Excerpted text:
____

I will continue to ask and challenge for the sake of clarifying the truth as much as possible.
 
A. Why, philosophically, is God intelligent? One could say He is intelligent but in a completely different way from human intelligence. So one cannot project from human psychological laws to those of God, even if both possess intelligence.
 
B. Where does the assumption come from that “it is natural that if there is a God who created the world, He would reveal Himself in order to tell us what He wants from us”? A linguistic analysis of your words says that God has a nature. Who imposed that nature on God? Even the example with Jacob—“someone comes to you and tells you he spoke with Jacob. You, who do not know Jacob, will tell me that there is no Jacob at all, because Jacob is a stone that cannot speak, and that person (whom you also do not know) invented everything”—assumes that I recognize the existence of human beings with a certain nature. By contrast, I have never known God’s nature at all. (But perhaps this is just wordplay and you did not mean it.)
 
C. Why, for example, did God not reveal Himself to an ant to tell it what He wants from it? At least give it intelligence so it can investigate this on its own? Or to a monkey? Or to stones? Is it really God’s nature to tell His creatures what He wants from them?
 
D. “What was accepted is the tradition that there is, and that is the best I have” (the Oral Torah). That is what was accepted among the people. So what? Why is that the best I have? Maybe the best I have is to observe only what is clear according to both the Written Torah and the Oral Torah, and the rest is “you shall not add to it and you shall not subtract from it.” And besides that, to keep the spirit of the Torah. Maybe that is the best thing rationally speaking? Or to fulfill the commandments in such a way as to satisfy both the Sadducees and the Pharisees together? Like tying fringes to garments, wearing tefillin all day, going with blue-dyed tzitzit, and so on? Why is ignoring the Sadducees and following the Pharisees the best there is? Isn’t that just what is socially convenient? (By the way, in high school that is more or less what I did, and people thought I was crazy. It is difficult, but is that not the best thing “for” God?)

____

Short task:
Do the statements (a), (b) and (c) agree with the challenges about God and tradition above? Answer yes or no for each and quote the deciding words of the text. (a) The writer holds that human psychological laws cannot be projected onto God. (b) The writer says they have come to know God's nature. (c) In high school, people considered the writer's practice wise.

____

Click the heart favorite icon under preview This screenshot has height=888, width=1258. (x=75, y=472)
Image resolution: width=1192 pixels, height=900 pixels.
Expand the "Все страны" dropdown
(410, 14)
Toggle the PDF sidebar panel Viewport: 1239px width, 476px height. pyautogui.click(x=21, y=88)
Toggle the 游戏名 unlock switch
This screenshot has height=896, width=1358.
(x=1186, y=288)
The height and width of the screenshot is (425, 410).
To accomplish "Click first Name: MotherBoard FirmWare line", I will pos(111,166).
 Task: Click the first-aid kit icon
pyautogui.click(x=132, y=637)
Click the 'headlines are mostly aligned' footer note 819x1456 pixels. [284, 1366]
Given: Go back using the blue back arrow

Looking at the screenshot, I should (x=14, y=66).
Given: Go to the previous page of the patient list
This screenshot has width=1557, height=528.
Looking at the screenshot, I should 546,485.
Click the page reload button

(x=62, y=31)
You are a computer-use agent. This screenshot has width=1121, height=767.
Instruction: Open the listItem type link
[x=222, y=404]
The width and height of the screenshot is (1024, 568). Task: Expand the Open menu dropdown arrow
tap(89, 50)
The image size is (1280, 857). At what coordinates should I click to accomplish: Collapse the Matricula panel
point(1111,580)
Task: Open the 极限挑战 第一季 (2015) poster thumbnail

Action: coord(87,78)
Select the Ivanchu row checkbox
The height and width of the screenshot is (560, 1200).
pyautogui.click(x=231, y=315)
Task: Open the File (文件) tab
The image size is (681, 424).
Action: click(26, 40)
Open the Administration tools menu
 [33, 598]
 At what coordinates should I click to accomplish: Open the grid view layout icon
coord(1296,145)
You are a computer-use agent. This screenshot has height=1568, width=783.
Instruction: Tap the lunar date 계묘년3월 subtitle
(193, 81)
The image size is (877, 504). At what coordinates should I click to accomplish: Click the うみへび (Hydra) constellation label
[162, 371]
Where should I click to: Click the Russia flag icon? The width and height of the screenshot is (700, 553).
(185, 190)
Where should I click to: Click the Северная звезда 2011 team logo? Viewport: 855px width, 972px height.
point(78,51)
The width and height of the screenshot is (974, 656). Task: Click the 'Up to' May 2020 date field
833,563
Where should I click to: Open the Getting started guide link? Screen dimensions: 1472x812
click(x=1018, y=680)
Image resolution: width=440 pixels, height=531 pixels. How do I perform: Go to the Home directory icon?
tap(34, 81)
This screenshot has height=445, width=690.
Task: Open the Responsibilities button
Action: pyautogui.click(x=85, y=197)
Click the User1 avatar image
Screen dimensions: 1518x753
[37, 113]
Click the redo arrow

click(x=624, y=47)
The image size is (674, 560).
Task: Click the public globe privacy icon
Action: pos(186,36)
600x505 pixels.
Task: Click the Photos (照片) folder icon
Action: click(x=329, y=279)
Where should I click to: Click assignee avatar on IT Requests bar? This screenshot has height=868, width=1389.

____

Finished answer:
(a) Yes: "So one cannot project from human psychological laws to those of God, even if both possess intelligence."
(b) No: "By contrast, I have never known God’s nature at all."
(c) No: "people thought I was crazy."